--- Objective ---
Please quote the lines starting with the line containing "At what coordinates" and going on through the line containing "Action: click(x=716, y=772)", both included, and leave the pictures out.

--- Material for this exercise ---

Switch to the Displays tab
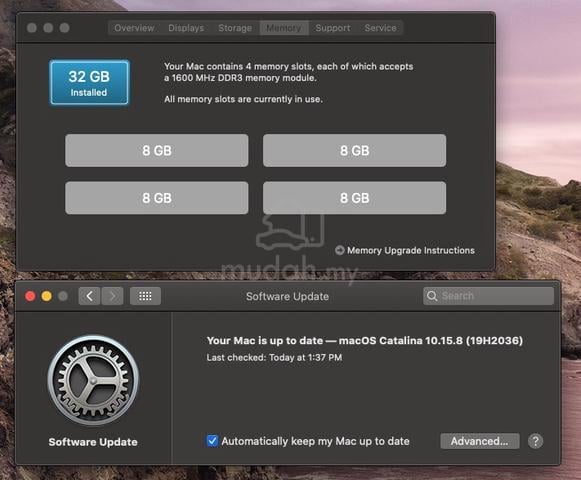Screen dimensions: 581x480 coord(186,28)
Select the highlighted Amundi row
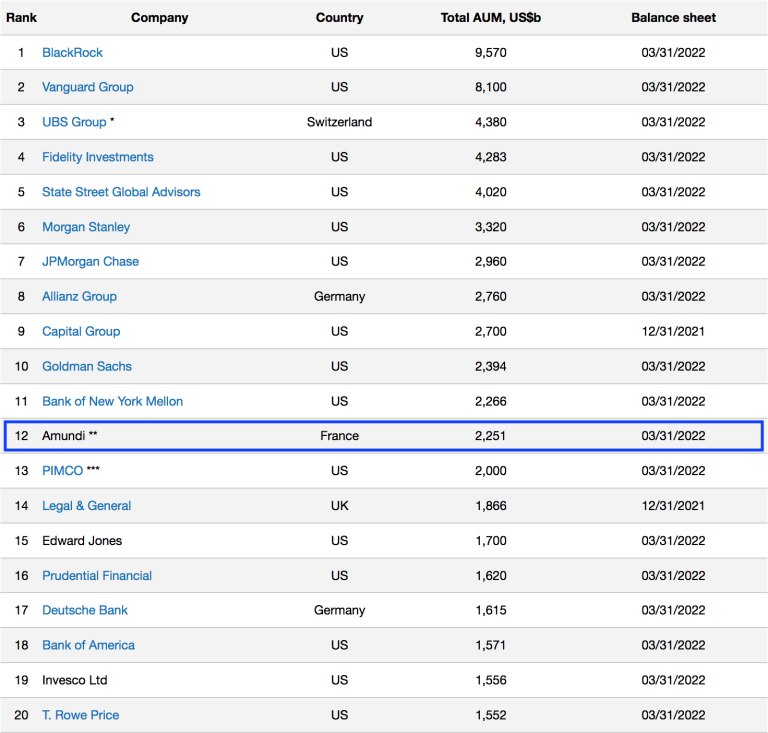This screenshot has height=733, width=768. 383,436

...

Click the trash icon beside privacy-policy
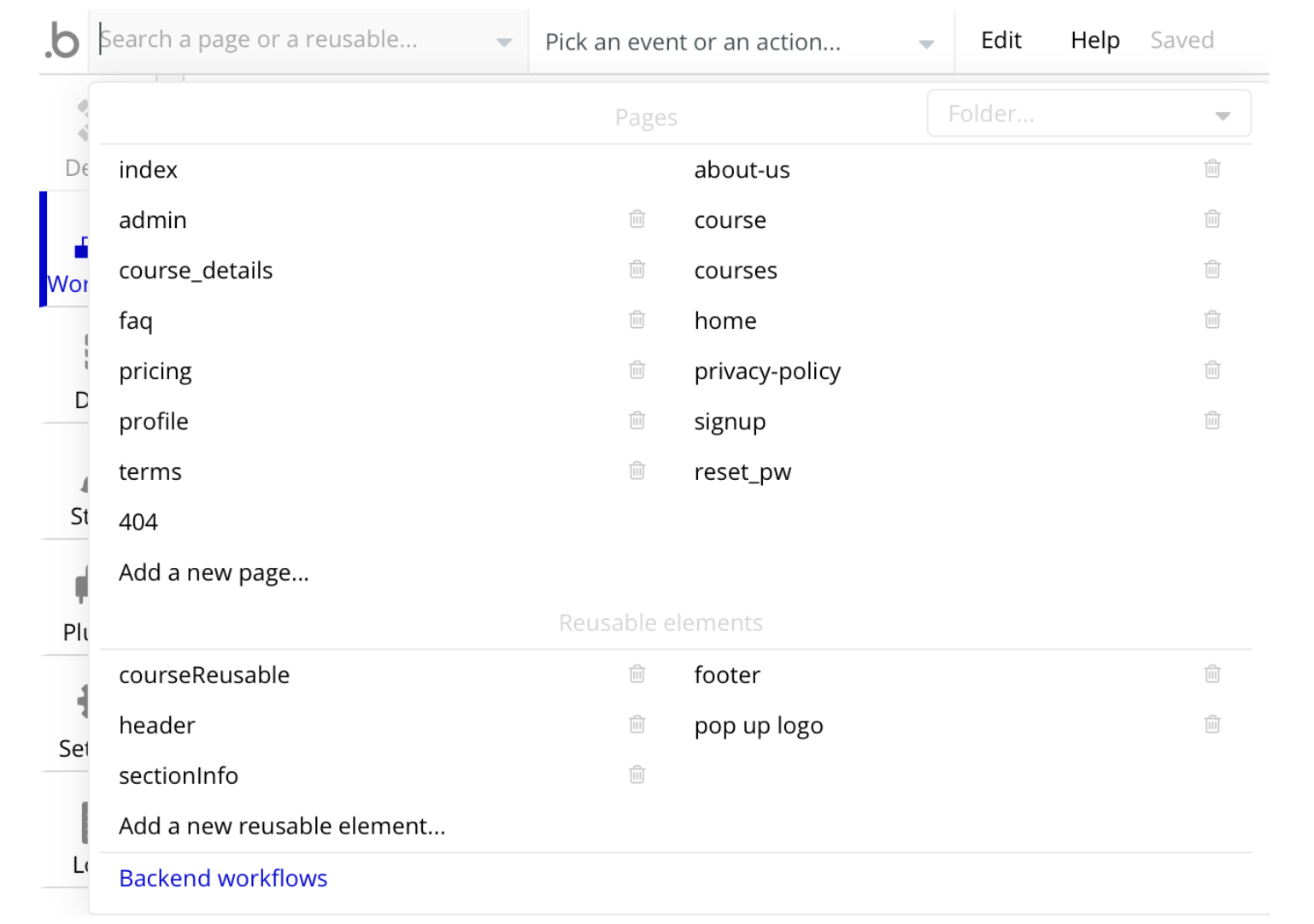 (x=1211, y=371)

...

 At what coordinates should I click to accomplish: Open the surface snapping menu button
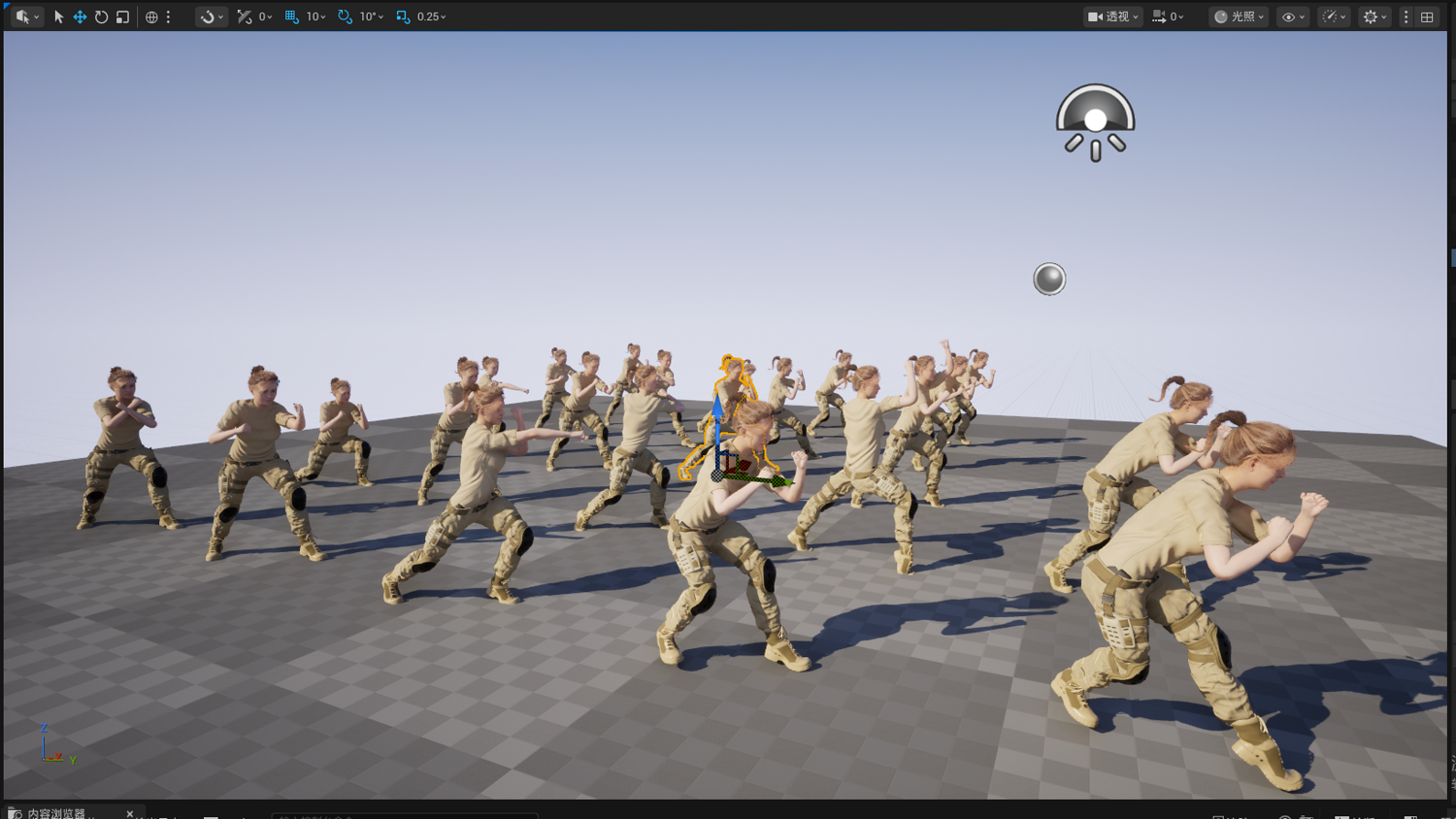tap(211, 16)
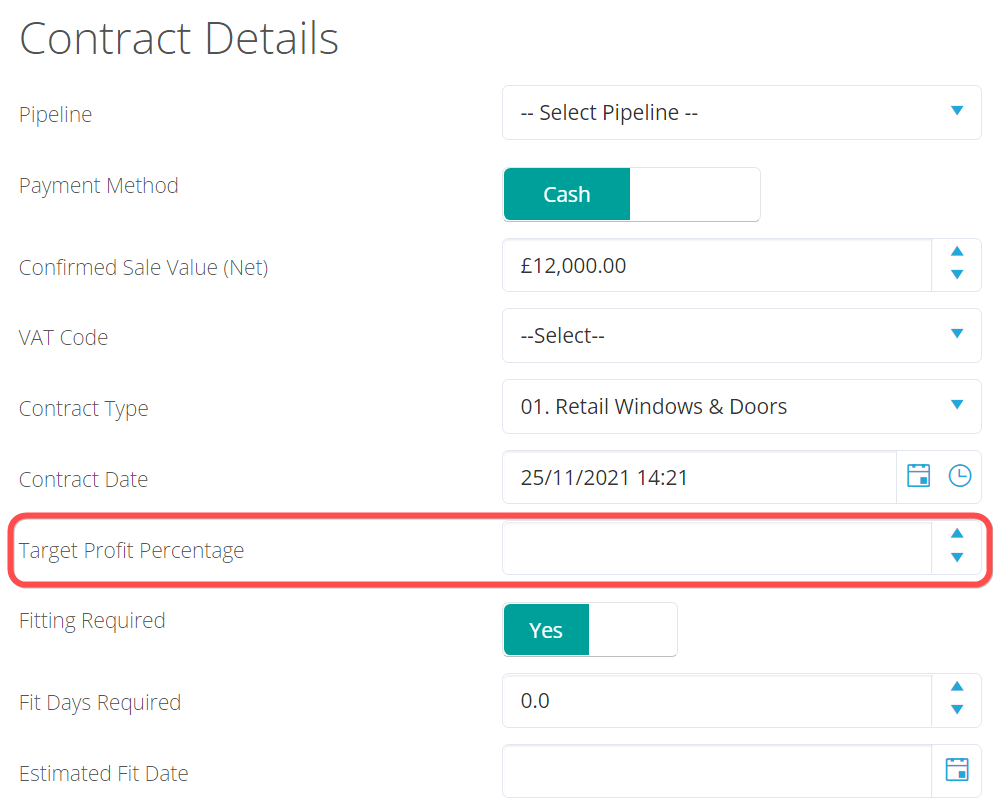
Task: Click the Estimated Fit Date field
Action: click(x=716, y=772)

--- Task answer ---
 At what coordinates should I click to accomplish: Open the surface snapping menu button
tap(211, 16)
Task: Click the Estimated Fit Date field
Action: click(x=716, y=772)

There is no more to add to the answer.